### Excerpt
------------------------------------------------------------

Director: John Waters
Year: 2000
Rating: R
Running Time: 1 hour, 29 minutes

A group of underground filmmakers, led by a crazy director named Cecil B. Demented (Stephen Dorff), kidnaps Hollywood A-list actress Honey Whitlock (Melanie Griffith) and forces her to star in their film. This film is one they are so passionate about, they are willing to die and kill to get it made. 

John Waters, ladies and gentlemen! He never does things the easy way.

This film is an attack on the formulaic nature of Hollywood cinema. Director John Waters is known for making these independent types of films that deal with taboo subjects, but it's interesting to note that despite gaining cult status, his movies have never really gained mainstream acceptance. The irony of this is the most well known John Waters film is "Hairspray," and this is because it was remade by Hollywood into a mainstream musical. "Cecil B. Demented" is, in many ways, the most extreme version of an independent filmmaker like Waters. For Cecil and his crew, film is strictly about art, not making money, and they will do anything for their art, including stealing, kidnapping, killing, and even dying. Honey Whitlock, played by Melanie Griffith, is your typical and stereotypical Hollywood actress, a diva to the max who treats her assistant like crap and often makes outrageous and trivial demands just because she can. When Cecil and his crew first kidnap her, she starts as an unwilling participant in his guerrilla style film, reluctant and only being involved so she doesn't get killed. As the film moves on and the media starts to paint her as a villain, she becomes more and more willing to help out in their film and gets more invested in their cause.

------------------------------------------------------------

### Dataset section

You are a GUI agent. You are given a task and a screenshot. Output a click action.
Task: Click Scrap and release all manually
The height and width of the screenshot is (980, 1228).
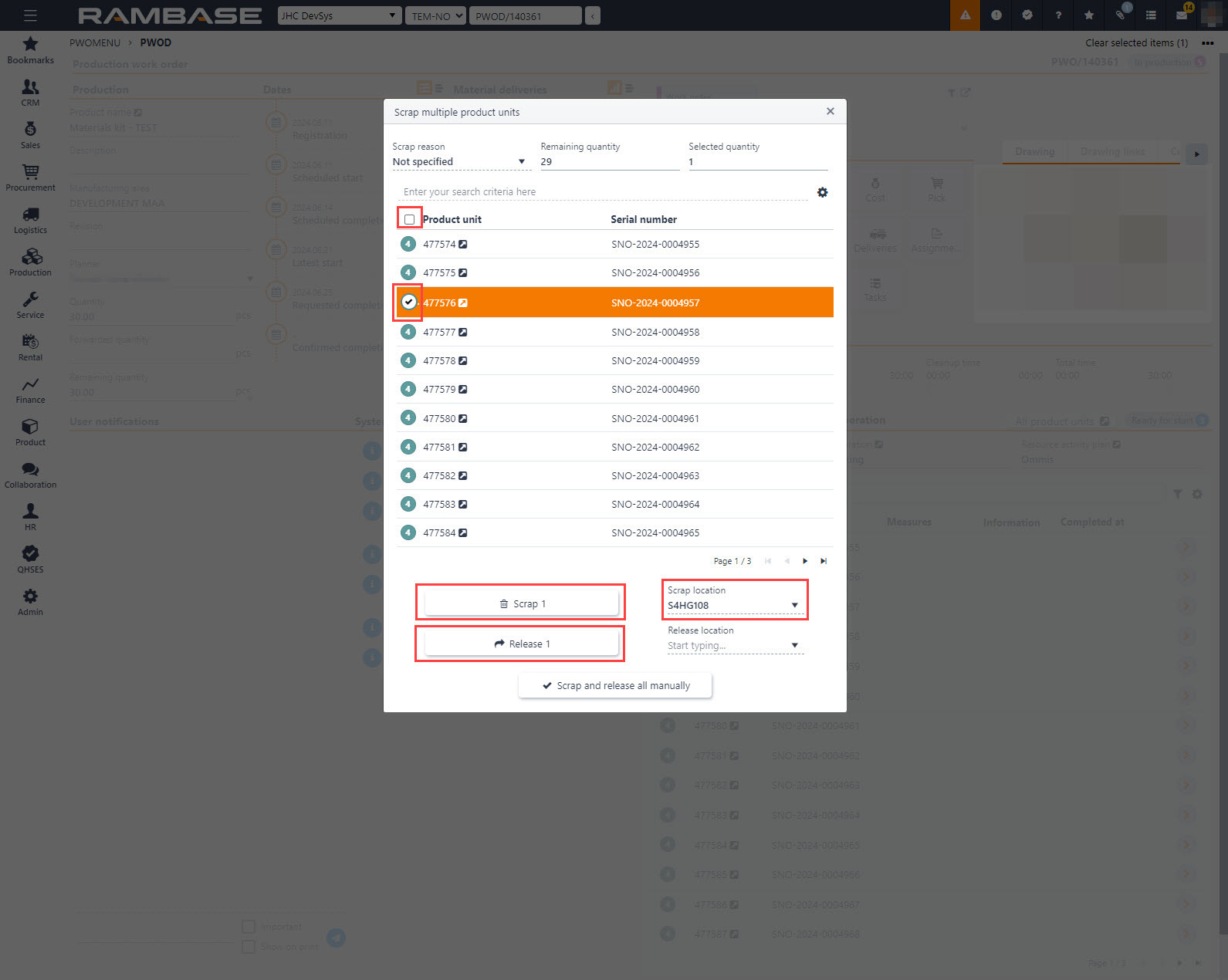pos(615,685)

------------------------------------------------------------

### Set task
From the review of "Cecil B. Demented," write out the passage between "Director: John Waters" and "get it made.", inclusive, word for word.

### Exercise result
Director: John Waters
Year: 2000
Rating: R
Running Time: 1 hour, 29 minutes

A group of underground filmmakers, led by a crazy director named Cecil B. Demented (Stephen Dorff), kidnaps Hollywood A-list actress Honey Whitlock (Melanie Griffith) and forces her to star in their film. This film is one they are so passionate about, they are willing to die and kill to get it made.